Items from a data source
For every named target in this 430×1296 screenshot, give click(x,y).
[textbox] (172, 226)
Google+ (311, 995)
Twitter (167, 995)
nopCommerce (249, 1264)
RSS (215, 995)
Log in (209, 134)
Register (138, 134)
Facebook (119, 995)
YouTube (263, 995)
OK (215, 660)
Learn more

WORK ITEM:
The entries above should be repeated exactly, every one of them.

WORKED SOLUTION:
For every named target in this 430×1296 screenshot, give click(x,y).
[textbox] (172, 226)
Google+ (311, 995)
Twitter (167, 995)
nopCommerce (249, 1264)
RSS (215, 995)
Log in (209, 134)
Register (138, 134)
Facebook (119, 995)
YouTube (263, 995)
OK (215, 660)
Learn more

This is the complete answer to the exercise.